Anybody Can Climb in California

When you ask Patrick Perkins, Air Force Outdoor Adventures Programmer at Travis AFB in California, you can almost hear his smile as he talks about it.

It’s a multipitch climb (meaning you’re working through a series of climbs) in Washington. Along with offering a varied experience on each climb, by the time you’re done, you’re almost sitting on top of the world. “You look off to the side,” he says, “And there’s hundreds of feet of nothing below you.”

For some, this is the very definition of crazy, but for Patrick, there’s nothing like it. “It’s really good being up there, where the birds of soaring,” he says.

It might feel like reaching these heights is something that requires years of practices and thousands of hours spent hanging from a rock face (and to a certain degree you’re right), but the beauty of rock climbing, and one of Patrick’s favorite things about the climbs available through Travis AFB is just how accessible they are.

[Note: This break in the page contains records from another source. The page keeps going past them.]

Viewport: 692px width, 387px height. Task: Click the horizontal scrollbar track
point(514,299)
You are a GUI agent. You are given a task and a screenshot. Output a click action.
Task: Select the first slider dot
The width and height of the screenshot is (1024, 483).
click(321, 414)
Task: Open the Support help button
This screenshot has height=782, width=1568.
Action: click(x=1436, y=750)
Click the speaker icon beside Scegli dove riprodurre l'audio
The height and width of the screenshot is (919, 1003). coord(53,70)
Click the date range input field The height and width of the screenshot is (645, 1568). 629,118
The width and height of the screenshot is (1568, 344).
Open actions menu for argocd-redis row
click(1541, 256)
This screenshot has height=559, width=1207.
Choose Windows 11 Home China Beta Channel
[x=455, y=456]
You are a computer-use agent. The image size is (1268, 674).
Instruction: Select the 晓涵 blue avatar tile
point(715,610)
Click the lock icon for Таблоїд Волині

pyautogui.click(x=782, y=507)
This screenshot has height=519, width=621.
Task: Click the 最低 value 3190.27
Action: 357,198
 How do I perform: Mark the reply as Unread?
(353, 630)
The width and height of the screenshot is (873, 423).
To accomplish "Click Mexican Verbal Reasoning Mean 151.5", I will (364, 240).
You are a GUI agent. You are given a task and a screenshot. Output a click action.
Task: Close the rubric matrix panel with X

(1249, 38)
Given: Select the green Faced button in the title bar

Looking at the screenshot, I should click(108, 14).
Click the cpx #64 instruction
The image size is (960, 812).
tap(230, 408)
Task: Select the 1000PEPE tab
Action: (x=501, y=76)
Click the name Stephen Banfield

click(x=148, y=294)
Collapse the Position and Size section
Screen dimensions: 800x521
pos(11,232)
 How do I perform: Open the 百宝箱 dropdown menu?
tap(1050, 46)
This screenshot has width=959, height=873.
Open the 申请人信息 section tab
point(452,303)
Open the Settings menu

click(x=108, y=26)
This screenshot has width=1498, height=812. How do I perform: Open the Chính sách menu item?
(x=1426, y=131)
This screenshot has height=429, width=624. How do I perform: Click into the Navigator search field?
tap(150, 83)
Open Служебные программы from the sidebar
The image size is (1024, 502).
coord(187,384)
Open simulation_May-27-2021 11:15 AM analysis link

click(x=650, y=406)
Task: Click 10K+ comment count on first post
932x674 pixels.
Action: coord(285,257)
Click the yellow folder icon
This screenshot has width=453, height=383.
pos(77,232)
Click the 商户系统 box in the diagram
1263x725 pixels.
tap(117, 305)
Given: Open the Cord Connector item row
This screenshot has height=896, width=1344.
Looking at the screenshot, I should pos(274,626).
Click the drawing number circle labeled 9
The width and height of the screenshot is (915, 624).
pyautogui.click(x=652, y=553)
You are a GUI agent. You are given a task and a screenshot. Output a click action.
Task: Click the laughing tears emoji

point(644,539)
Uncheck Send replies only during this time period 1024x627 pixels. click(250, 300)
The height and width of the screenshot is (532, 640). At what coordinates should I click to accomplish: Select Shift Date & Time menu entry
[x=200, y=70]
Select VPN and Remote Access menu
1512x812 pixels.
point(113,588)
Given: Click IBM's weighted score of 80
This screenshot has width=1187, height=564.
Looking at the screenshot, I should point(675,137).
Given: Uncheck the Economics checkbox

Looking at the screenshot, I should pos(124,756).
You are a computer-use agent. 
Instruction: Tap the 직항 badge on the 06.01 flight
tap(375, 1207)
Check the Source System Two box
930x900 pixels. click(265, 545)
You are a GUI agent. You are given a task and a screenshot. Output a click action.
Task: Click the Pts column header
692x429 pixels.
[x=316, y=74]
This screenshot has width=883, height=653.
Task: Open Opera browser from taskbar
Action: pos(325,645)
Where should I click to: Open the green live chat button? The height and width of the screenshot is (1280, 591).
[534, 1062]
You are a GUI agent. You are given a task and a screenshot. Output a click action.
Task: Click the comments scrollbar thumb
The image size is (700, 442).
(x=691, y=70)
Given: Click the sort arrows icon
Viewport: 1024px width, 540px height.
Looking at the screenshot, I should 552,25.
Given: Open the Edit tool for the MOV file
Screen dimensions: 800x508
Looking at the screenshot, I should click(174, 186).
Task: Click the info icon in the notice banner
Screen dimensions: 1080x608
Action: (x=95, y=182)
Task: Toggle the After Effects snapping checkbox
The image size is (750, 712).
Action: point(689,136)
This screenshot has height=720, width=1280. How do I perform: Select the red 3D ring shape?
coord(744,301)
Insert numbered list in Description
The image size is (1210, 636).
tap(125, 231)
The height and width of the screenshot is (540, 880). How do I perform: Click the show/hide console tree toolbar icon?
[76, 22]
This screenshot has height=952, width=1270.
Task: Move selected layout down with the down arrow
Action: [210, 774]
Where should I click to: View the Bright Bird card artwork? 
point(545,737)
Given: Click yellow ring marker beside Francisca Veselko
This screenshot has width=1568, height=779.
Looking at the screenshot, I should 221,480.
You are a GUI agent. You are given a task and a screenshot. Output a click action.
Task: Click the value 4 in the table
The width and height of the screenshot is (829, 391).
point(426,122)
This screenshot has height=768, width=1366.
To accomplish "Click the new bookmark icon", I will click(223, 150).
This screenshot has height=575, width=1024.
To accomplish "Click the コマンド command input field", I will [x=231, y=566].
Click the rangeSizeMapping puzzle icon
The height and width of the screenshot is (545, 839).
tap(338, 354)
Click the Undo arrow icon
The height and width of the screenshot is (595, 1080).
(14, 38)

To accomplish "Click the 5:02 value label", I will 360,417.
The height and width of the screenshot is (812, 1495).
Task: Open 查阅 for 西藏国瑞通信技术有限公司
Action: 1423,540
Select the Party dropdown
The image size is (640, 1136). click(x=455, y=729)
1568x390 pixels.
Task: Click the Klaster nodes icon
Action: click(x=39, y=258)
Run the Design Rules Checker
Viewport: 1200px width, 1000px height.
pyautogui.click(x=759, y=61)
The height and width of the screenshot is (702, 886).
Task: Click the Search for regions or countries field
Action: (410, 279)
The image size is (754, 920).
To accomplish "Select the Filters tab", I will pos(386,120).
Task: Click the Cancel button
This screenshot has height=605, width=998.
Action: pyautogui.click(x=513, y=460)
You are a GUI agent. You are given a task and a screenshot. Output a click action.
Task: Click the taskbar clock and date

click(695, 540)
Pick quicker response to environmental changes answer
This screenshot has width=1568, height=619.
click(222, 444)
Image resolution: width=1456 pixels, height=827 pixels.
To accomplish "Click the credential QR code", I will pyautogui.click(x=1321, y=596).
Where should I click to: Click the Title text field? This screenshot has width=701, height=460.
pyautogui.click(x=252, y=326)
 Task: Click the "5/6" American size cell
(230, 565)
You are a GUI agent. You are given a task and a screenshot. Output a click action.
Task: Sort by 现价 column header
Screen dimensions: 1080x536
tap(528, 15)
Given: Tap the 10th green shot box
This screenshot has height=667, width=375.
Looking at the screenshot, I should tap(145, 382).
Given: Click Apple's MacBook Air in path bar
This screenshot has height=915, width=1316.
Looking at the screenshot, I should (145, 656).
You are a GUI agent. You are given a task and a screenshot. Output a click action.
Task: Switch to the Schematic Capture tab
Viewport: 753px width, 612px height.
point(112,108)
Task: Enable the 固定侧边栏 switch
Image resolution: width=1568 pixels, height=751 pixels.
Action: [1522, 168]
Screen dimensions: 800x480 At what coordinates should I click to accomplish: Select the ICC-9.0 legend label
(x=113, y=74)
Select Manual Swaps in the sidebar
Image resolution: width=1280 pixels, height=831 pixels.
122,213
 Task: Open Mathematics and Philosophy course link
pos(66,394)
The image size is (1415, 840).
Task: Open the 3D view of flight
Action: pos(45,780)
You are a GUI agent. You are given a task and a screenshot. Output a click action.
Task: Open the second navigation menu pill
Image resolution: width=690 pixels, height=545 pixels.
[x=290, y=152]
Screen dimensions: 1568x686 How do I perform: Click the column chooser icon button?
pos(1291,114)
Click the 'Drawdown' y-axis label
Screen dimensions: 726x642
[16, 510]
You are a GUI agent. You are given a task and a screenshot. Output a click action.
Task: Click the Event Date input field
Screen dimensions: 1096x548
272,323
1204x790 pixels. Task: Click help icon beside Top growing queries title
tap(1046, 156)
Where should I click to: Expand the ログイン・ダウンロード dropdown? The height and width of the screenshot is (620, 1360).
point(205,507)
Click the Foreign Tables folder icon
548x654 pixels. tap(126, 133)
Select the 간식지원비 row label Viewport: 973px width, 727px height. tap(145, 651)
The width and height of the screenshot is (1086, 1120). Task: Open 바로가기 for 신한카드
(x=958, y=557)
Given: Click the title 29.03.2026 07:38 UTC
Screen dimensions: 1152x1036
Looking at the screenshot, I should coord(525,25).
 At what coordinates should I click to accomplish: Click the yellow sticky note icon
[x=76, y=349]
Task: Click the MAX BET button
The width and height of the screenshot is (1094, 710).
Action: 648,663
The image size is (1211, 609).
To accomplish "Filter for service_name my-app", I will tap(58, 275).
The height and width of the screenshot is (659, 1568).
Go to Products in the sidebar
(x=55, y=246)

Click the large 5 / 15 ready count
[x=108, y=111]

With a little bit of practice, anyone can reach the top.

California Dreamin’

Travis AFB is in Fairfield, California, just outside of San Francisco in the heart of Northern California. If you know the area at all, you know there’s no shortage of things to do there. From wine tasting to whale watching, there’s never a dull moment if you’re visiting the area.

You’d think that the abundance of activities would make it hard to choose, but the nice thing about Travis AFB is that it gives you a way to get outside and explore the natural beauty of the region from a slightly different perspective.

Up above the treeline

Not surprisingly, there is also no shortage of options for how you can spend your time at Travis AFB. You can hike, camp, go white water rafting, surfing, but there’s just something about climbing in California that can’t be beat.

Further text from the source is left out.